*Selected excerpt*.
>>

# Hopper froze, now not recording and all recordings gone



## 4HiMarks (Jan 21, 2004)

A weird thing happened today. The Hopper froze up while I was watching a football game a couple of hours delayed. I couldn't get it to unfreeze, although it played live tv from another channel just fine. I pushed the reset button and it rebooted, but now all my recordings are gone! It claims my HDD is 29% full with 0 recordings. So what is taking up the 29%? 

But wait, that's not all! I set a timer to record Terminator 3 as a test case. The Daily Schedule thinks the recording is going on, but the red light on the front isn't on and it doesn't show up in my guide. Same thing on a timer for the NASCAR race. It shows as recording on the Schedule, but isn't in the guide. 

I turned on an EHD, and it saw that fine. Then I tried to transfer a recording from the EHD back to the Hopper. I got the box where it calculates the time required, but it never came up with a time. I can switch to Live TV, but not cancel the transfer.

Is my HDD dying? Is there anything I can do to get my recordings back?


----------



## jefte1 (Feb 10, 2010)

no you will have to get another hopper..Mine did the same thing after only having the hopper for one day.I have 2 hoppers and it only did it on one of them.froze up than lost all recordings. It is the hard drive in the hopper that went bad.the one i have now is fine with no problems ..going on 1 month now.


----------



## P Smith (Jul 25, 2002)

Just disconnect power cord for a minute - do cold reboot.


----------



## 4HiMarks (Jan 21, 2004)

P Smith said:


> Just disconnect power cord for a minute - do cold reboot.


I did that. No change. PTAT didn't record Sunday night, although the Hopper seems to think the timer fired. There is nothing in the guide though.


----------



## P Smith (Jul 25, 2002)

Before, dish DVR had HDD check in their menu three, need to check if 813 has it ...


----------



## jefte1 (Feb 10, 2010)

you will need to call tech out.As i said earlier mine did the same thing.. showed program was recording but it did not show up in folder or anything. tech came out said the hard drive in receiver went bad...replaced it and no problems since. also did reboots and all that.


----------



## P Smith (Jul 25, 2002)

Oh; now a tech could replace a hard drive inside of DVR ?


----------



## jefte1 (Feb 10, 2010)

<<

*Extracted material*.
>>

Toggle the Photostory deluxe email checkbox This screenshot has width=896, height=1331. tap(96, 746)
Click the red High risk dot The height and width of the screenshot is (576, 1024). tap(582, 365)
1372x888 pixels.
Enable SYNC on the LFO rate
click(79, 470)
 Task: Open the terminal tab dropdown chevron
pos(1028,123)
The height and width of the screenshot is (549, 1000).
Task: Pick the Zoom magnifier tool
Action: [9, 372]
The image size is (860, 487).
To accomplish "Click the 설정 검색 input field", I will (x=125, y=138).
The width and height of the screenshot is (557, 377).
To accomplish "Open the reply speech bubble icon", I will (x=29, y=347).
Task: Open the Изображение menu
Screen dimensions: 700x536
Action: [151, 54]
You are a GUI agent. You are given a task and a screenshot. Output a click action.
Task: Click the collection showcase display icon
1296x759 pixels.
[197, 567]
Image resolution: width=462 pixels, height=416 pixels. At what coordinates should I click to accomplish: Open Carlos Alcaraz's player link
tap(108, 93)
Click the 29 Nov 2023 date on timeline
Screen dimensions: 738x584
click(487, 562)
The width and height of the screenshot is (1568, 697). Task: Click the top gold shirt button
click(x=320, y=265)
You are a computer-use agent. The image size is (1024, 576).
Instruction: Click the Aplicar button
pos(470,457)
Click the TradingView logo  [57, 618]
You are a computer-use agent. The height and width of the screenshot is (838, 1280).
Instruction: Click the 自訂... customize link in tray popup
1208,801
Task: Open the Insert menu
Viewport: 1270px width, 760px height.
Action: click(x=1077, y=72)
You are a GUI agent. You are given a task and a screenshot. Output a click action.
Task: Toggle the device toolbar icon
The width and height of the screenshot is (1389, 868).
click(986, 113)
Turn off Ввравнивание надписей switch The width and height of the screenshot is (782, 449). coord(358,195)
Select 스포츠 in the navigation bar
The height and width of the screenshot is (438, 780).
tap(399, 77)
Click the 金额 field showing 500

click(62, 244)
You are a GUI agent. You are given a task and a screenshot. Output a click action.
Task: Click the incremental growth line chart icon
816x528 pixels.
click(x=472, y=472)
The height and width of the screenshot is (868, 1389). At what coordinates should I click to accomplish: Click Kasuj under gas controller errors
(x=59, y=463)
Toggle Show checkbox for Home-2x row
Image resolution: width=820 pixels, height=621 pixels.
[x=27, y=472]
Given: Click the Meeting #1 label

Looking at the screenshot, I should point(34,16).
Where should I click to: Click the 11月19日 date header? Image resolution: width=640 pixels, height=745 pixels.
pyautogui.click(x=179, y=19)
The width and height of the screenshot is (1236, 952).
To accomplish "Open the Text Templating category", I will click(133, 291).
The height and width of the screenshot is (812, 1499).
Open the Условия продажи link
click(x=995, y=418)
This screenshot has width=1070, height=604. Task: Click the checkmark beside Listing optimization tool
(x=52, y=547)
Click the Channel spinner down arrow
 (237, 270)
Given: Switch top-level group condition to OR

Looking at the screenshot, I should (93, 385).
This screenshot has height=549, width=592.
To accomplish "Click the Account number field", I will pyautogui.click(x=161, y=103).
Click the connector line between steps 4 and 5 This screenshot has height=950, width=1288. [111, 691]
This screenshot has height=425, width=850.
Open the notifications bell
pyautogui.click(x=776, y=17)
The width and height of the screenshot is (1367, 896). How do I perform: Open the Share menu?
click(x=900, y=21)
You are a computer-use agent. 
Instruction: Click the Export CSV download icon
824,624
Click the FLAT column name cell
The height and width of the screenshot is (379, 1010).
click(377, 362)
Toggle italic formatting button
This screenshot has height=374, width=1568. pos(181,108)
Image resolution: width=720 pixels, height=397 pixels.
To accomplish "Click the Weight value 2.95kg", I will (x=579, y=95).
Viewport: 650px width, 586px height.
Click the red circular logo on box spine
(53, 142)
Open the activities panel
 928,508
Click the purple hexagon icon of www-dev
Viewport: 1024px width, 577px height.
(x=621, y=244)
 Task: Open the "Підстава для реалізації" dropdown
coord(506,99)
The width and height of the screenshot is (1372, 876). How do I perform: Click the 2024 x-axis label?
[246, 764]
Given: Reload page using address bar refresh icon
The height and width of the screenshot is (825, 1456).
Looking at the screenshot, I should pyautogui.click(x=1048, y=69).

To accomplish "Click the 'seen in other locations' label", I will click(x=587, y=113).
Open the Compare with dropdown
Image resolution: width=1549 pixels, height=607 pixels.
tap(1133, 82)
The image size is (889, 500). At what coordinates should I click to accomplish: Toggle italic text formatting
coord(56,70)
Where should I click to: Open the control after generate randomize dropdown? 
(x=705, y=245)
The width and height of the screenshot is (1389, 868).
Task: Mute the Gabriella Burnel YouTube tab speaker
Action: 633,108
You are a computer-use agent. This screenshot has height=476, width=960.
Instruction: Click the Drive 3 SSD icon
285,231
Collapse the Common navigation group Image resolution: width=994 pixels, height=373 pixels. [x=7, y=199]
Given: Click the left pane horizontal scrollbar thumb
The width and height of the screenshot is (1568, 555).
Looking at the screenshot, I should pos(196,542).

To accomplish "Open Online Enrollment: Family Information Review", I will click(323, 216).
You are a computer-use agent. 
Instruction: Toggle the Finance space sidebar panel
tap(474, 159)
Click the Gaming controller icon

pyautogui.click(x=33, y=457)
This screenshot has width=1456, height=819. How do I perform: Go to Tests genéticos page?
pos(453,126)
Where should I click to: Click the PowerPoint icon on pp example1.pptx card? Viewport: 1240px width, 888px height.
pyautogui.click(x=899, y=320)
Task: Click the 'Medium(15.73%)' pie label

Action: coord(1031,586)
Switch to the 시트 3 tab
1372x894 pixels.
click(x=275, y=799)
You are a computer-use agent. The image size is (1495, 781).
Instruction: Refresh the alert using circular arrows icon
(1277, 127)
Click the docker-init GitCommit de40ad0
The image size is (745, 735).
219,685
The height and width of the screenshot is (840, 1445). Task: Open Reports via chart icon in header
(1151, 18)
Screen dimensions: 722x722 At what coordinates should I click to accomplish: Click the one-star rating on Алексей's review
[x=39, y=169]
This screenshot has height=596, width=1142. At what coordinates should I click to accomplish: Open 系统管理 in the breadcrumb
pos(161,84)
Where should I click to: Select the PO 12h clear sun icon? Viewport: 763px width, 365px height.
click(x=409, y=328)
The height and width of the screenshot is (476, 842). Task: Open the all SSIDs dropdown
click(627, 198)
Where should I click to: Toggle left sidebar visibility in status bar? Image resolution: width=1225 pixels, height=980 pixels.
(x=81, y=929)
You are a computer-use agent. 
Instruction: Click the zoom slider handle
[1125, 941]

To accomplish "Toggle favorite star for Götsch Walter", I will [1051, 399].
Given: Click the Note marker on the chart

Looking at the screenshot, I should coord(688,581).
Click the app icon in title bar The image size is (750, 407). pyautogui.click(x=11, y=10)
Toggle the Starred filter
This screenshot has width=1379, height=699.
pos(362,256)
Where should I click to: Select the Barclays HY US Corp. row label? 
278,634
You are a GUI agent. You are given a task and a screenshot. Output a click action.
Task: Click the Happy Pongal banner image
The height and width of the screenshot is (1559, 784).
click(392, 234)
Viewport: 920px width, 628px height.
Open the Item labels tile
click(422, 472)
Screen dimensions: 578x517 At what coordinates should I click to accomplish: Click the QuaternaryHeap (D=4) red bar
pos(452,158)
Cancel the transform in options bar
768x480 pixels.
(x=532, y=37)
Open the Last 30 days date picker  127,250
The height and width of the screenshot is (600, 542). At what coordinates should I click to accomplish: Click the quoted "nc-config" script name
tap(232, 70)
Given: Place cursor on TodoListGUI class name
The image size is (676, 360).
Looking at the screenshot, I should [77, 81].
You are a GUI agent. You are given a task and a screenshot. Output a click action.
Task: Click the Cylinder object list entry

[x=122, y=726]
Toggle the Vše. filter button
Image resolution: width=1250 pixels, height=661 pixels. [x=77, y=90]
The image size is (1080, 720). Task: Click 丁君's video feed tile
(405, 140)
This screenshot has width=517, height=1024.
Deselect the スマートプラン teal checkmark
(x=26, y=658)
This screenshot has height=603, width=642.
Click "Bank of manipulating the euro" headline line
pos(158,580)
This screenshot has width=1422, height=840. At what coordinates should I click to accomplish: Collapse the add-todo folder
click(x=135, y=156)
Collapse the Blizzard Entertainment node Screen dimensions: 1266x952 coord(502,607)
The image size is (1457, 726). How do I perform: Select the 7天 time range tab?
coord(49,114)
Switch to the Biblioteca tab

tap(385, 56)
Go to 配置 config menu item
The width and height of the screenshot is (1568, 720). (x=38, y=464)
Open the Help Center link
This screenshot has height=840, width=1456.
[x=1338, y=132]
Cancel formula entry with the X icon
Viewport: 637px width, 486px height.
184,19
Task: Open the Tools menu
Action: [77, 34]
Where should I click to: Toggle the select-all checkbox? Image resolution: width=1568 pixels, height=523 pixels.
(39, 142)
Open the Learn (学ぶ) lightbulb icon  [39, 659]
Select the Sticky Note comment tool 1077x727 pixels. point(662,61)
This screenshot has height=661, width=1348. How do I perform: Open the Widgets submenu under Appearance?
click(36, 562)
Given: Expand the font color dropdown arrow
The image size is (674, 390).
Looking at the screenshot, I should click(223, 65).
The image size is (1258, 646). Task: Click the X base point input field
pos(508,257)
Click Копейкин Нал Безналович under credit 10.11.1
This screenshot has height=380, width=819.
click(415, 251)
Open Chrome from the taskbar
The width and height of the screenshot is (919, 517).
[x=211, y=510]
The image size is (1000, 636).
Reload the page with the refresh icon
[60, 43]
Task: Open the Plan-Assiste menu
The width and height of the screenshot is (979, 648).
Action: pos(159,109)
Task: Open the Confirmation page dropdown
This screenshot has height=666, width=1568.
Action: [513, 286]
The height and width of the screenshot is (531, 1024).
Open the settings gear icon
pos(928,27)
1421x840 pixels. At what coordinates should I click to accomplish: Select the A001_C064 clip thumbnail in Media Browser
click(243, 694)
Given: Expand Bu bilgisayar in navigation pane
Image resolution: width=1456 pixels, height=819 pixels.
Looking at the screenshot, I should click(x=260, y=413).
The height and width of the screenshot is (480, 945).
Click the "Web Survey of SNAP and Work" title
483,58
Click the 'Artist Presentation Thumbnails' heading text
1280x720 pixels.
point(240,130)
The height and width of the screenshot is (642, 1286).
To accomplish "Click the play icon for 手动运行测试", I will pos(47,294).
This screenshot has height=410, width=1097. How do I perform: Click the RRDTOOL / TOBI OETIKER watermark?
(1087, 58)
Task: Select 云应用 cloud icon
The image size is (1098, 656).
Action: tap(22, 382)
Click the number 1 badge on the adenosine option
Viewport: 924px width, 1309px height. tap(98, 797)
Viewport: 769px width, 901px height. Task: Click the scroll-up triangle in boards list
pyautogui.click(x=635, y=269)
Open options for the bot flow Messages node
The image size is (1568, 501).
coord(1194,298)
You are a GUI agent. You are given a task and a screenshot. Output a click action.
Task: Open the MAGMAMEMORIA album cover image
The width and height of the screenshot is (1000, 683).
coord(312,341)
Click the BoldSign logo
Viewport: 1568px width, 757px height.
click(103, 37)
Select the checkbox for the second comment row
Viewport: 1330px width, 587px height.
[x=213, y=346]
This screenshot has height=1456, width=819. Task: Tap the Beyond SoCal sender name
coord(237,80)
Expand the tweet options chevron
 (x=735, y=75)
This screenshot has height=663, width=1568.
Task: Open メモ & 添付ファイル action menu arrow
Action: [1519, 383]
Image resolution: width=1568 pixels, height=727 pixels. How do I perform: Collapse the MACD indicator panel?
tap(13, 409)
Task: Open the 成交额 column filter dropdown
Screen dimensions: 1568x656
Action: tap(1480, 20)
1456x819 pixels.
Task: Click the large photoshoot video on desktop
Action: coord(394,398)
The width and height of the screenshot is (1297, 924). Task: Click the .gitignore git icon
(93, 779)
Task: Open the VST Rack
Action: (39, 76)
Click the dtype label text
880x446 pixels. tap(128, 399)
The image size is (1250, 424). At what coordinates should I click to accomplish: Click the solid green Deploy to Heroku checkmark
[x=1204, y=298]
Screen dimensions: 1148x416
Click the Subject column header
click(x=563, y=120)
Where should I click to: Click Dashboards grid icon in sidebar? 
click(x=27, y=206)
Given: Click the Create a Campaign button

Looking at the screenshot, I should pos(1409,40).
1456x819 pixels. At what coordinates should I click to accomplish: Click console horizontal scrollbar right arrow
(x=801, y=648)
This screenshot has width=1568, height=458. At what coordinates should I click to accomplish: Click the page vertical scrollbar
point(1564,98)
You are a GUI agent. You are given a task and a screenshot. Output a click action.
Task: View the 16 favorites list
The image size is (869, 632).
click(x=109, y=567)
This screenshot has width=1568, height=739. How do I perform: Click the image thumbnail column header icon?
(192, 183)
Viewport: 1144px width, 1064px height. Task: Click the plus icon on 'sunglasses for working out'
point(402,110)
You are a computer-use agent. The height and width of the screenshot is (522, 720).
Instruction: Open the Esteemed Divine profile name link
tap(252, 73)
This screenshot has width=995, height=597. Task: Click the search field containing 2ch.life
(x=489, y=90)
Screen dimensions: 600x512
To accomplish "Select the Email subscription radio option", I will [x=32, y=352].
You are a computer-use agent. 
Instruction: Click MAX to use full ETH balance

<<

*Set exercise 1*.
List every distinct username that appears as a post author in the Hopper forum thread.
*Set exercise 2*.
From the Hopper forum thread, copy the passage starting with "Before, dish DVR" and going on through "and all that.".

*Full output 1*.
4HiMarks
jefte1
P Smith

*Full output 2*.
Before, dish DVR had HDD check in their menu three, need to check if 813 has it ...


----------



## jefte1 (Feb 10, 2010)

you will need to call tech out.As i said earlier mine did the same thing.. showed program was recording but it did not show up in folder or anything. tech came out said the hard drive in receiver went bad...replaced it and no problems since. also did reboots and all that.